- [ZITIERTER TEXT]
──────────

Alles nur gefälscht: In der Würzburger Zentrale der Sparkasse Mainfranken zeigt der Verein „Beringers Lügensteine“ auch die berüchtigten Fälschungen. FOTO: THOMAS OBERMEIER
Lügensteine
Beringers Ehrenrettung: Die Ausstellung erklärt, warum er den Betrug nicht merkt. FOTO: THOMAS OBERMEIER
Ausstellung der Lügensteine

Historischer Betrug: War der Professor, der auf die Lügensteine aus Eibelstadt reingefallen ist, ein Versager? Oder das Opfer einer Intrige? Eine Ausstellung versucht sich an einer Klärung.

Vom Mainpost-Redaktionsmitglied WOLFGANG JUNG

Am 4. Oktober 1725 kommt Johann Bartholomäus Adam Beringer groß in den Leipziger „Neuen Zeitungen von Gelehrten Sachen“ raus. Da steht, der Mediziner, Hochfürstliche Rat und Leibarzt des Fürstbischofs habe vor wenigen Monaten „in einem Wunderberg“ die „allerraresten und von niemanden bisher unter den versteinerten Sachen beschriebenen Lufft- Meer- Land und Wasser-Thierchen“ gefunden. Beim ersten Anblick dieser Versteinerungen habe man „nicht anders glauben wollen, als wären sie durch die Kunst nachgemacht, um die Liebhaber solcher gebildeter Steine zu betrügen“. Eine Dissertation mit einer Deutung der Funde werde bald erscheinen. Und tatsächlich: Im Mai 1726 erscheint sie, die weltberühmt gewordene „Lithographiae Wirceburgensis“.

──────────

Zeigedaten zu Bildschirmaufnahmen
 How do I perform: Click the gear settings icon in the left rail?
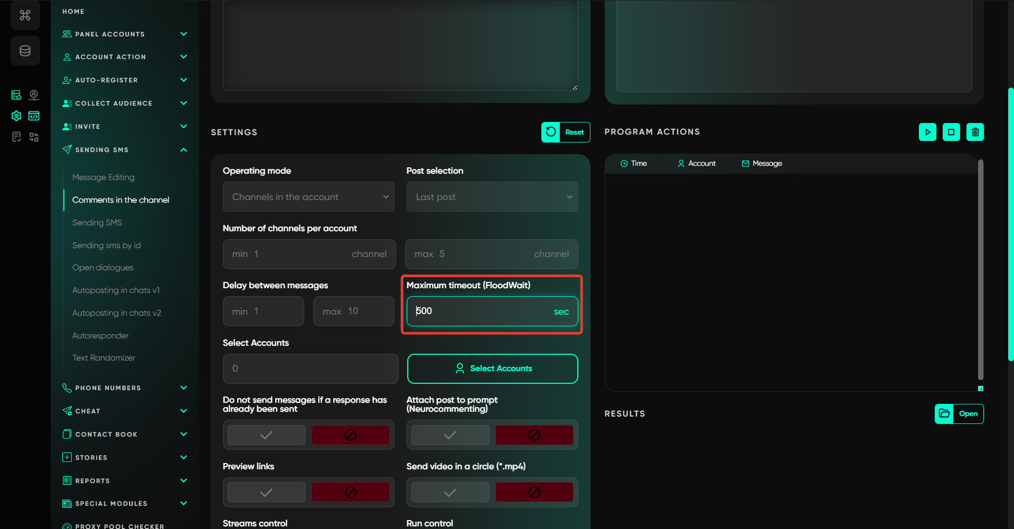pos(16,116)
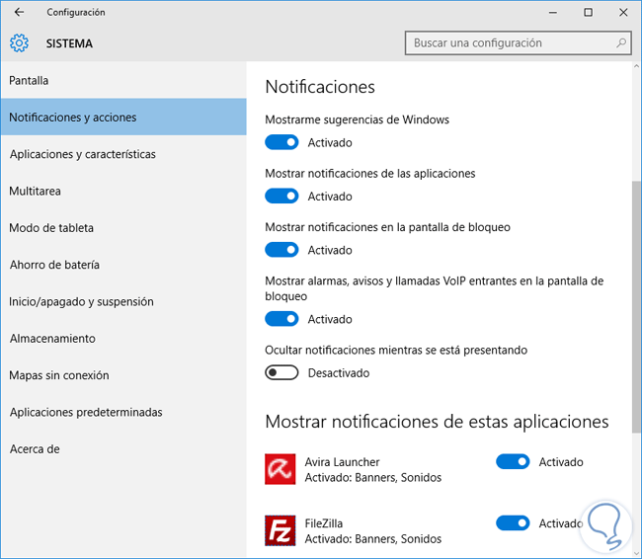
Task: Toggle Mostrarme sugerencias de Windows switch
Action: point(281,142)
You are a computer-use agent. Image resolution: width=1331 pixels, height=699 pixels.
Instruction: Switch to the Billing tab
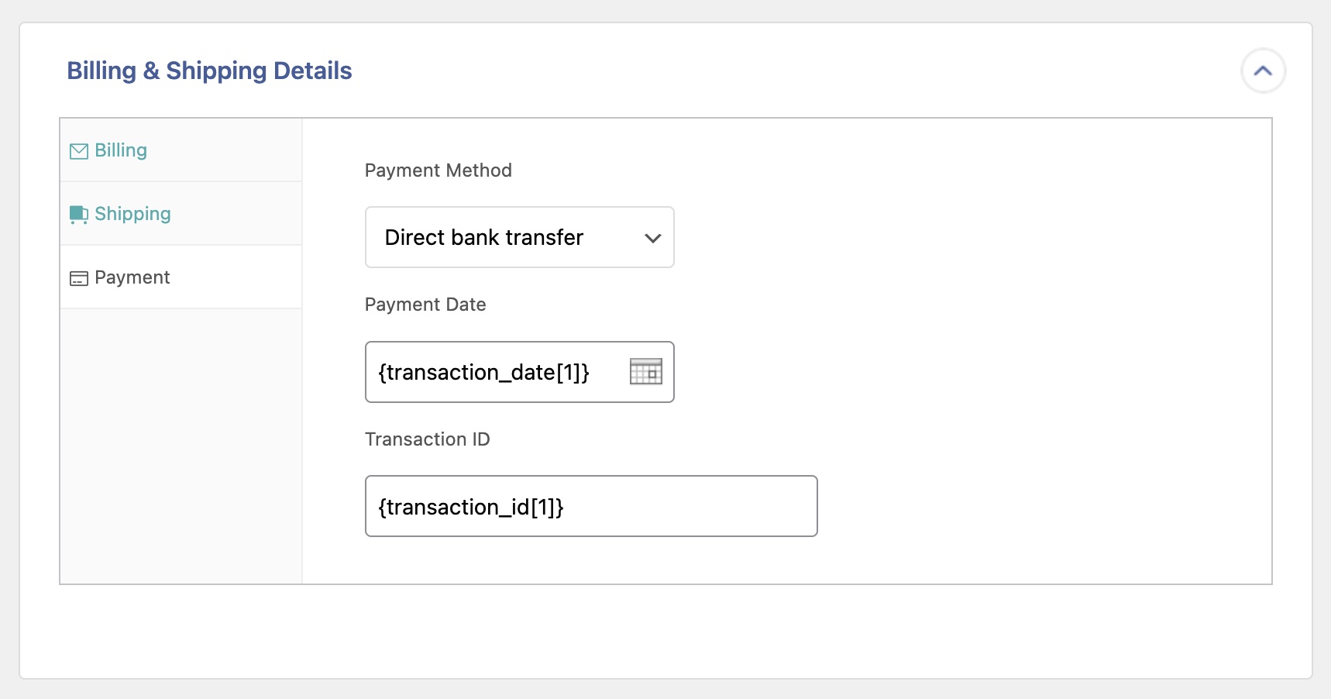pos(121,150)
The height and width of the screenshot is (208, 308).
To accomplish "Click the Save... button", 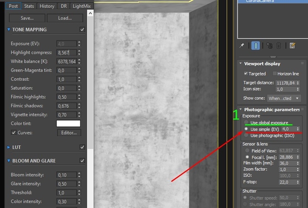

──────────

- [AUFGABEN]
[a] Gib bitte den Abschnitt des Artikels über die Lügensteine zwischen „Alles nur gefälscht: In“ und „an einer Klärung.“, beide Stellen eingeschlossen, unverändert aus.
[b] Beantworte anhand des Artikels über die Lügensteine diese Fragen:
(i) In welcher Stadt steht die Zentrale der Sparkasse Mainfranken, in der der Verein die Fälschungen zeigt?
(ii) An welchem Tag erschien der Bericht über Beringer in den Leipziger „Neuen Zeitungen von Gelehrten Sachen“?
(iii) In welchem Monat und Jahr erschien die „Lithographiae Wirceburgensis“?
[c] Schreib den nächsten Abschnitt des Artikels über die Lügensteine und schließ dabei an dessen letzten Satz an.
Die Zeilen sind eigenständiges Material und gehören nicht zum Artikel über die Lügensteine.

- [ERGEBNISSE JE AUFGABE]
[a]
Alles nur gefälscht: In der Würzburger Zentrale der Sparkasse Mainfranken zeigt der Verein „Beringers Lügensteine“ auch die berüchtigten Fälschungen. FOTO: THOMAS OBERMEIER
Lügensteine
Beringers Ehrenrettung: Die Ausstellung erklärt, warum er den Betrug nicht merkt. FOTO: THOMAS OBERMEIER
Ausstellung der Lügensteine

Historischer Betrug: War der Professor, der auf die Lügensteine aus Eibelstadt reingefallen ist, ein Versager? Oder das Opfer einer Intrige? Eine Ausstellung versucht sich an einer Klärung.

[b]
(i) In Würzburg.
(ii) Am 4. Oktober 1725.
(iii) Im Mai 1726.

[c]
Einiges spricht dafür, dass Beringer den Artikel im Leipziger Blatt selbst geschrieben hat. Hätte er nur auf den ersten Anblick vertraut, vielleicht bei der steinernen Spinne im steinernen Netz, dann wäre er nicht als geistiger Kretin in die internationale Wissenschaftsgeschichte eingegangen, als der Mann, der auf die „Würzburger Lügenstein“ hereingefallen ist. So sehr hatte Beringer sich festgebissen an der vermeintlichen Situation, dass er vor der Veröffentlichung seiner Lithographiae nicht dem offensichtlichsten Hinweis traute. Bei einem Ortstermin im Eibelstädter Weinberg, in Anwesenheit des Fürstbischofs und von Balthasar Neumann, hatte der Theologe und Mathematiker Jean Ignace Roderique gestanden, die Steine gefälscht zu haben.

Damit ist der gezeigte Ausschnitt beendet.